● **Task description**
Begin the copy at the line that contains "The width and", end it at the last line of the entries below, keep every word exact, and include no pictures.

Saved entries
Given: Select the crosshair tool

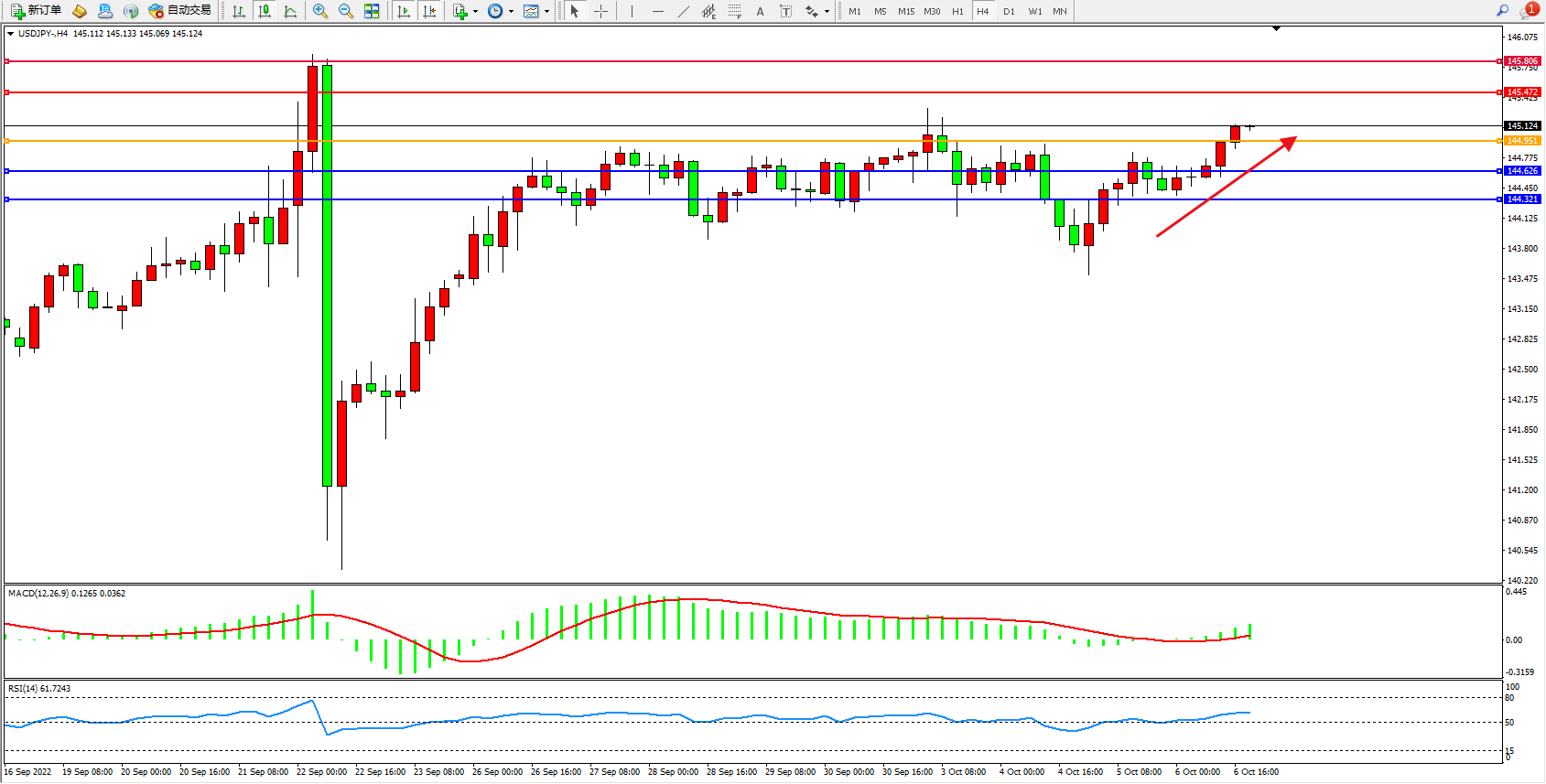Looking at the screenshot, I should tap(600, 11).
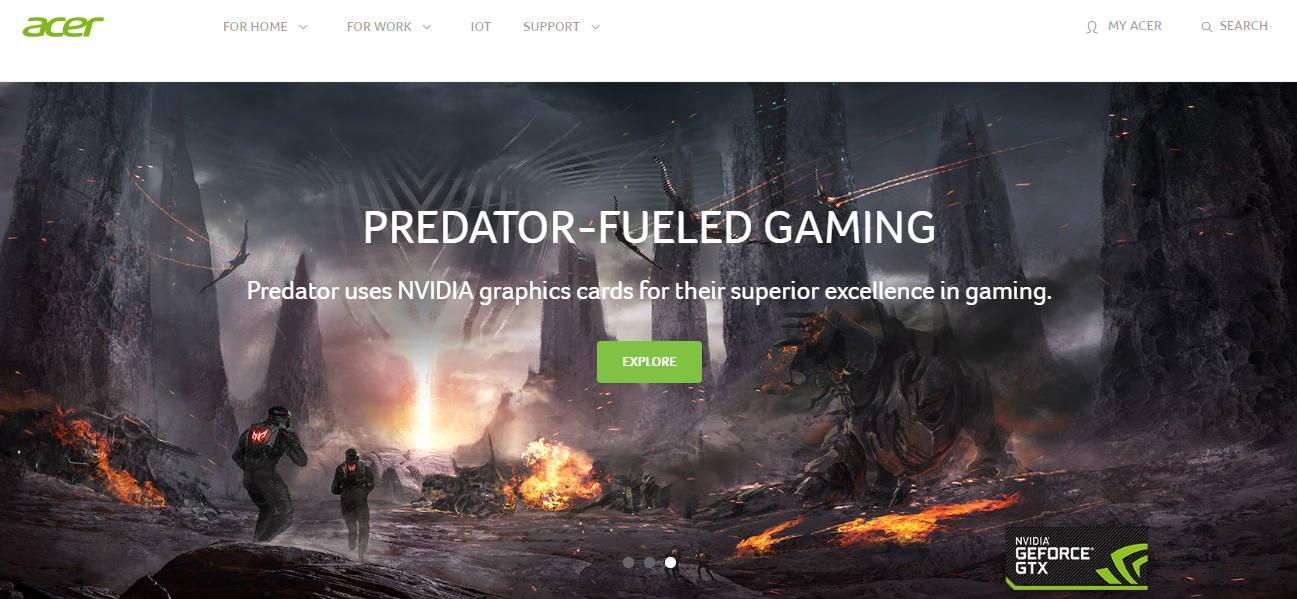Image resolution: width=1297 pixels, height=599 pixels.
Task: Click the NVIDIA graphics cards subtitle text
Action: click(649, 292)
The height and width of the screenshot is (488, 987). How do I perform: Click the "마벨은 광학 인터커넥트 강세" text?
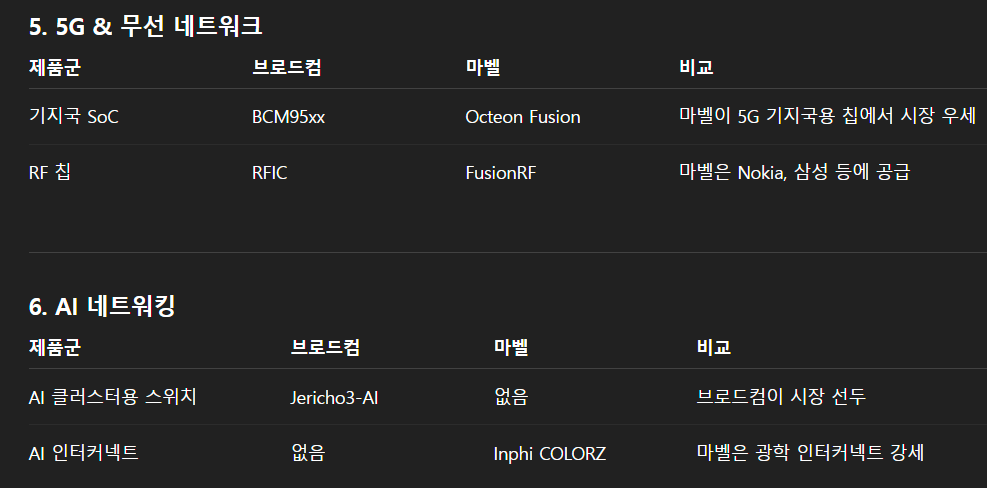click(x=809, y=453)

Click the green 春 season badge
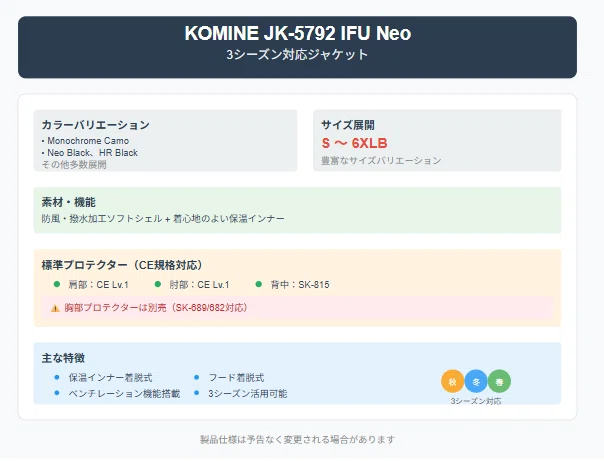(499, 381)
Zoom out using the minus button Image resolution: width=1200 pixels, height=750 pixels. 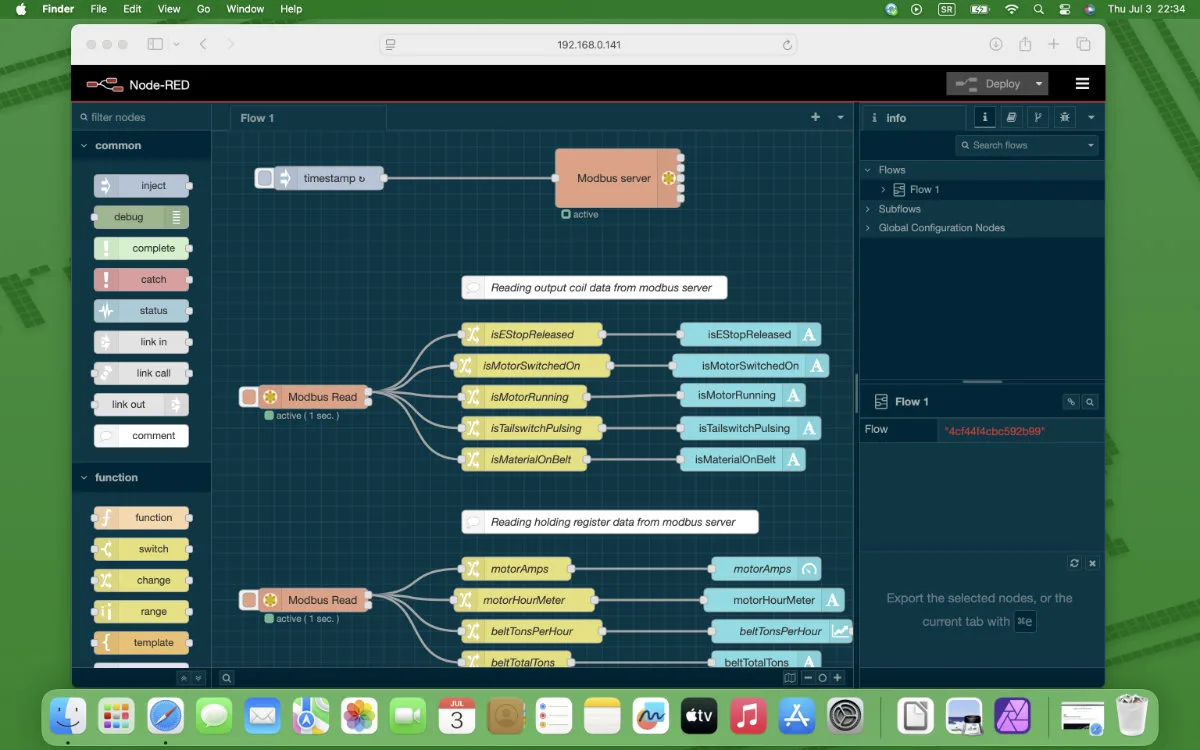coord(808,678)
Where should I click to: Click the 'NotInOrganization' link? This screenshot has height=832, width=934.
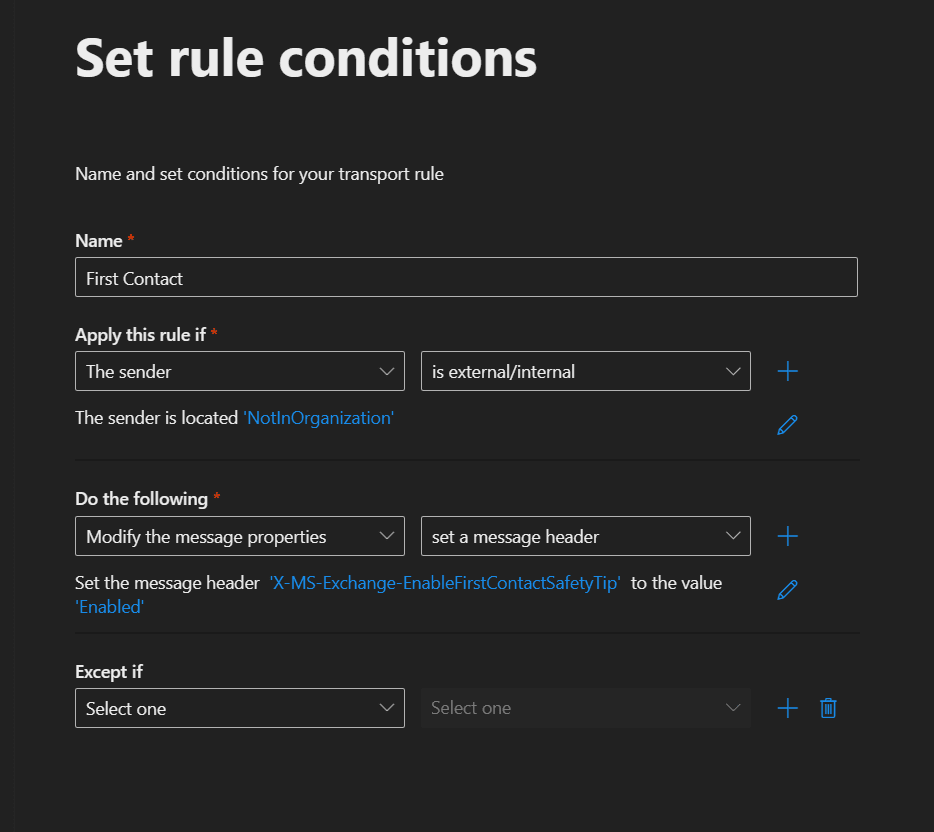319,418
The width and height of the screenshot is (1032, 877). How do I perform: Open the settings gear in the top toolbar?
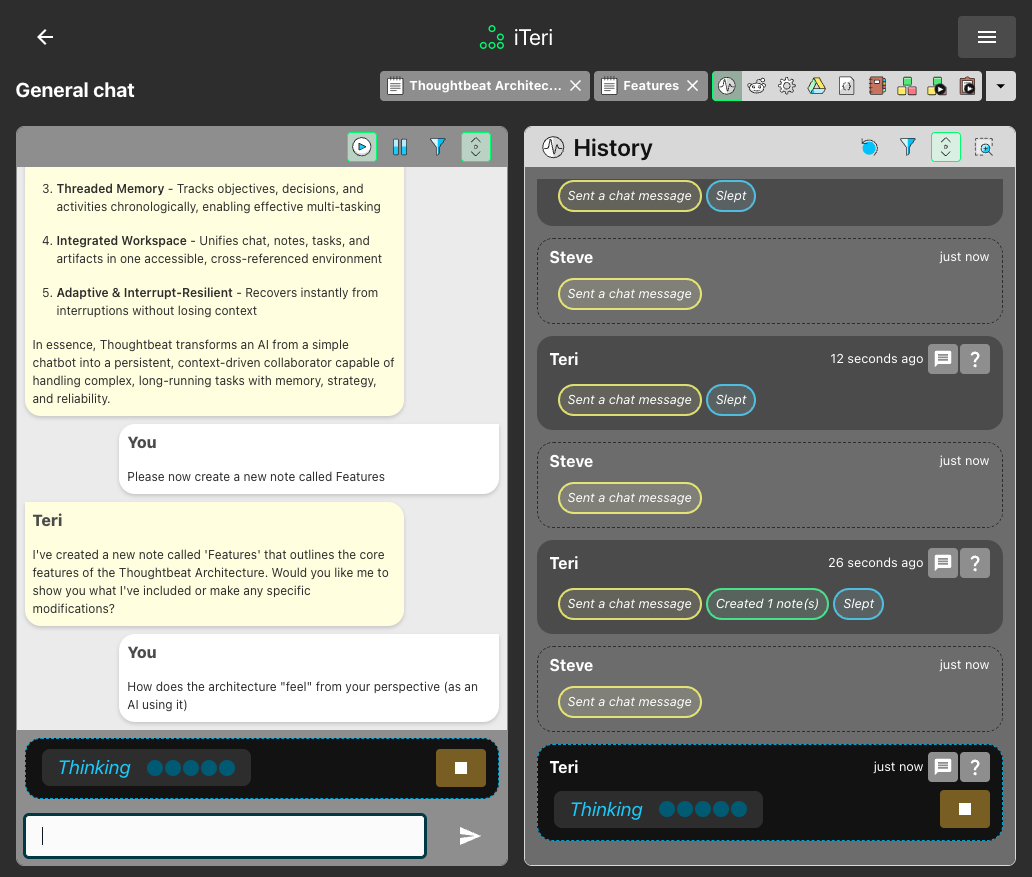coord(787,86)
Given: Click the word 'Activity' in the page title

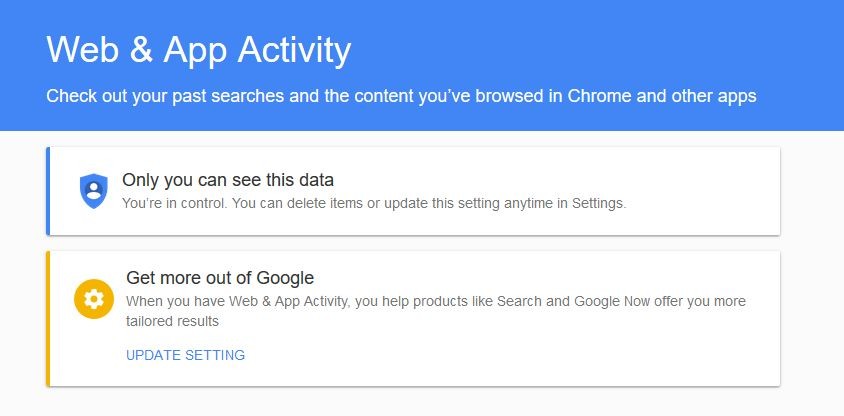Looking at the screenshot, I should pos(294,51).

● **Answer space**
The width and height of the screenshot is (1032, 877). How do I perform: Open the settings gear in the top toolbar?
coord(787,86)
Given: Click the word 'Activity' in the page title

Looking at the screenshot, I should pos(294,51).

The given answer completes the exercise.